The German town of Gengenbach takes Christmas very seriously. So seriously that it counts down to the holiday with one of the biggest Advent calendars in the world.

Two decades ago, the town of 11,000 people on the edge of the Black Forest set out to bring in more tourists during the holiday season. So to make its holiday market more unique, Gengenbach began turning its town hall into a building-sized Advent calendar.

Now, every night from November 30 to December 23, the windows of Gengenbach’s Baroque city hall light up with artistic creations inspired by a yearly theme. At 6 p.m. each evening, the lights of city hall go up, and a spotlight trains on one window. Then, the window shade pulls up to reveal the new window. By December 23, all the windows are open and on display, and will stay that way until January 6.

Gengenbach's city hall lit up for Christmas
Hubert Grimmig, Kultur- und Tourismus GmbH Gengenbach

Each year, the windows are decorated according to a theme, like children’s books or the work of famous artists like Marc Chagall. For 2017, all the Advent calendar windows are filled with illustrations by Andy Warhol.

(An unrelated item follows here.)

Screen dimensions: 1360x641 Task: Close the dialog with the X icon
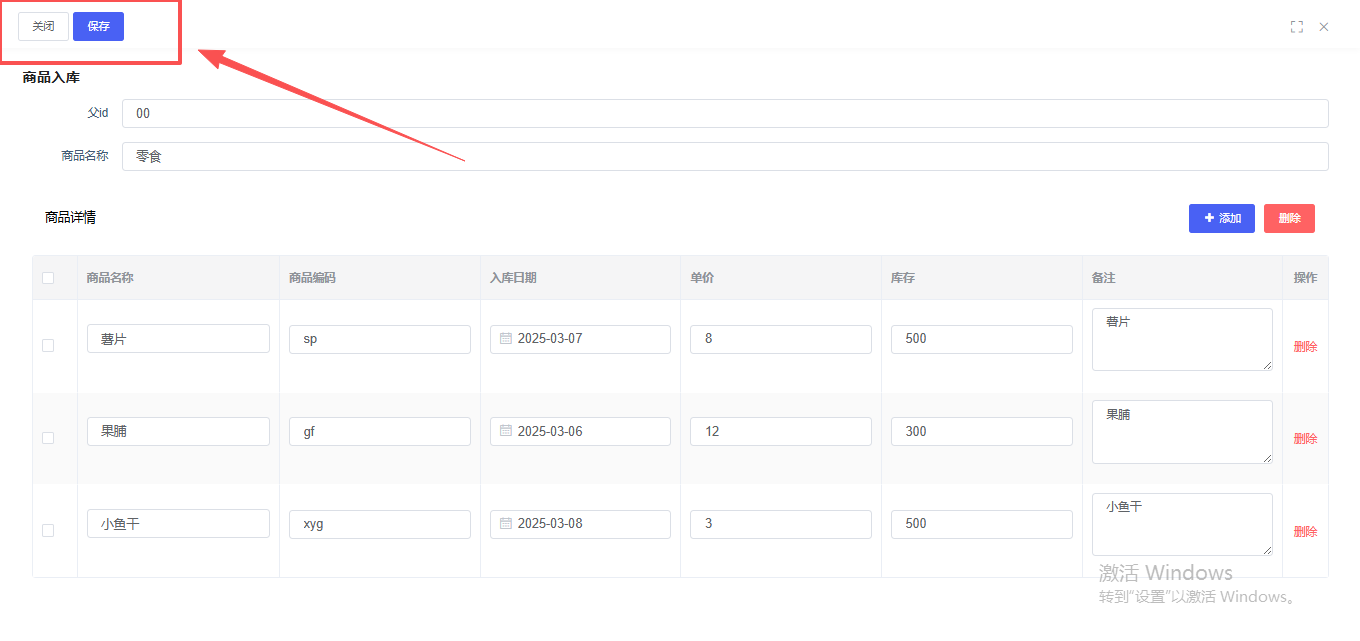[x=1324, y=27]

According to the Guinness World Records, it’s not the absolute biggest Advent calendar in the world. That record belongs to a roughly 233-foot-high, 75-foot-wide calendar built in London’s St Pancras railway station in 2007. Still, Gengenbach’s may be the biggest Advent calendar that comes back year after year. And as a tourist attraction, it has become a huge success in the last 20 years. The town currently gets upwards of 100,000 visitors every year during the holiday season, according to the local tourist bureau.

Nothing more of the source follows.